> [WORK TO COMPLETE] Reproduce the Madame Bovary overview from "What makes Madame" to "about human longing?", word for word.

Emma Bovary is a doctor's wife in provincial Normandy who believes, with absolute conviction, that real life should feel like the romantic novels she devoured as a girl. Her husband Charles is kind, dull, and utterly incapable of meeting the emotional and aesthetic appetites she has cultivated. Over the course of the novel she pursues two affairs, accumulates ruinous debts buying the life she imagined, and ends in catastrophe. Flaubert tells this story with a precision so cold and precise that it became the founding document of literary realism.

The novel is simultaneously a portrait of Emma and a dissection of an entire social world. Flaubert despised provincial bourgeois life — its complacency, its clichés, its smug self-satisfaction — and he puts that contempt into the prose itself. The famous style indirect libre (free indirect discourse) means we are constantly inside Emma's overheated consciousness and simultaneously outside it, watching her romanticize and deceive herself. This technique is Flaubert's most lasting formal contribution: the gap between how Emma experiences things and how the narrator renders them is where the novel lives.

What makes Madame Bovary endure is that Emma is not simply a fool. Her desires — for beauty, intensity, meaning — are legitimate. The world she inhabits genuinely is small and dead, and Charles genuinely is limited. Flaubert refuses to let her off the hook for her choices, but he also refuses to let the world off the hook for the conditions it imposes on women of her time. The result is a book that readers keep arguing about: is Emma a victim, a narcissist, a Romantic, an avatar of something permanent about human longing?

The novel is slow by modern standards, and Flaubert's contempt for virtually every character (including Emma) can feel relentless. The Homais scenes — Charles's pharmacist neighbor, the embodiment of provincial self-satisfaction — are satirically brilliant but can feel like punishment. Readers who want a protagonist they can root for will struggle. But for those who find the cold eye itself compelling, Madame Bovary is one of the most technically accomplished novels ever written.

> [DATASET EXTRACT]
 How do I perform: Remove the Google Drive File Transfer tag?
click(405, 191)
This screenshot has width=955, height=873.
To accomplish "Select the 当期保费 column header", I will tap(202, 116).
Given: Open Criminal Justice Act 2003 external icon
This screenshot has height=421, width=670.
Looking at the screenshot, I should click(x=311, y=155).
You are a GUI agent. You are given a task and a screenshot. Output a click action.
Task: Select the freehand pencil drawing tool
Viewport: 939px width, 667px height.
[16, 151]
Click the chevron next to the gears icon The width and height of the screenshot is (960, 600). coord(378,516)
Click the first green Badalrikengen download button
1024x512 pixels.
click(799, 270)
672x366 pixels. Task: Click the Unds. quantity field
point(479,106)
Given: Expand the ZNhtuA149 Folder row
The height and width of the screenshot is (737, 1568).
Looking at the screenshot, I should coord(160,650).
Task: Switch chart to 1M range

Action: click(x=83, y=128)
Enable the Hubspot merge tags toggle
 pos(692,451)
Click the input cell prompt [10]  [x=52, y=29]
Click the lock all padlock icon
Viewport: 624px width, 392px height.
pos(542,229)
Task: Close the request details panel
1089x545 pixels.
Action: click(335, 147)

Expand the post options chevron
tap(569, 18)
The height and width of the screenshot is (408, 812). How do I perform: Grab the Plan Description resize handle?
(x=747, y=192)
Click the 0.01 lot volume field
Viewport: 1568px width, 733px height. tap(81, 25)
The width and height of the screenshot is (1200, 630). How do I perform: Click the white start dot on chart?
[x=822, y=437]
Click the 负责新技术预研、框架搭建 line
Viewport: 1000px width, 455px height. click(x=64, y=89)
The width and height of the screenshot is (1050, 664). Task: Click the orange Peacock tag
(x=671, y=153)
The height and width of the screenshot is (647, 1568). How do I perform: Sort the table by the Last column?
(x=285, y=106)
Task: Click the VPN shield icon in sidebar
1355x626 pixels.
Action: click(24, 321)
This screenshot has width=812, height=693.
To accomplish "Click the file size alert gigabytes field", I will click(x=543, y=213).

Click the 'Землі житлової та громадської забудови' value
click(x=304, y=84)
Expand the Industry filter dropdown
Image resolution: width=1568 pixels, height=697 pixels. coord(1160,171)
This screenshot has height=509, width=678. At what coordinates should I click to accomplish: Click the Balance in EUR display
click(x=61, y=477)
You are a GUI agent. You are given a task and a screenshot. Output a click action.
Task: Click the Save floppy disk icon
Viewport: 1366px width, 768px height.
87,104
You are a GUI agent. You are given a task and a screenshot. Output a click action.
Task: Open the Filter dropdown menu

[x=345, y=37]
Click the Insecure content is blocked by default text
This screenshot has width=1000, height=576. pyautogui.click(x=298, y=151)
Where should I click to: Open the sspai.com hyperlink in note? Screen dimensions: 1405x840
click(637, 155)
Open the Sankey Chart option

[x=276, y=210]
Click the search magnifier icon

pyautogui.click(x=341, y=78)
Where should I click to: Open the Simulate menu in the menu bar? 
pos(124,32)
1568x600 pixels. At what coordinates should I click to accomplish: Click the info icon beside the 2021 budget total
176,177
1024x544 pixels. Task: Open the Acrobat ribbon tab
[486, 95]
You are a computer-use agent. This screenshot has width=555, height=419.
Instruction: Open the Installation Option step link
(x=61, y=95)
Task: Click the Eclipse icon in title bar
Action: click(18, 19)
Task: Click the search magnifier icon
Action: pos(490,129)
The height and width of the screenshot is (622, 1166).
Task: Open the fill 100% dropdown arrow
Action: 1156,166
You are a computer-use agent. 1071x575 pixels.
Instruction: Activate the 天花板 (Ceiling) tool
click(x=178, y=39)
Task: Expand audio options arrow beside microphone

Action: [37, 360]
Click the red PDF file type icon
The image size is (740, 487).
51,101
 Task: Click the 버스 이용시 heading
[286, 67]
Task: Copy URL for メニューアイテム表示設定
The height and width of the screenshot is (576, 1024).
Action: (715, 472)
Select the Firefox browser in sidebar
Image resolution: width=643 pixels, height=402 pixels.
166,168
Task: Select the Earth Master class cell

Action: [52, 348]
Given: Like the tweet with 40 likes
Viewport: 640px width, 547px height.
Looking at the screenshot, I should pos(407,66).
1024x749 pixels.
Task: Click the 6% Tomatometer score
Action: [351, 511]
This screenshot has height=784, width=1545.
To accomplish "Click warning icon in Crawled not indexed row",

> [TASK RESPONSE]
What makes Madame Bovary endure is that Emma is not simply a fool. Her desires — for beauty, intensity, meaning — are legitimate. The world she inhabits genuinely is small and dead, and Charles genuinely is limited. Flaubert refuses to let her off the hook for her choices, but he also refuses to let the world off the hook for the conditions it imposes on women of her time. The result is a book that readers keep arguing about: is Emma a victim, a narcissist, a Romantic, an avatar of something permanent about human longing?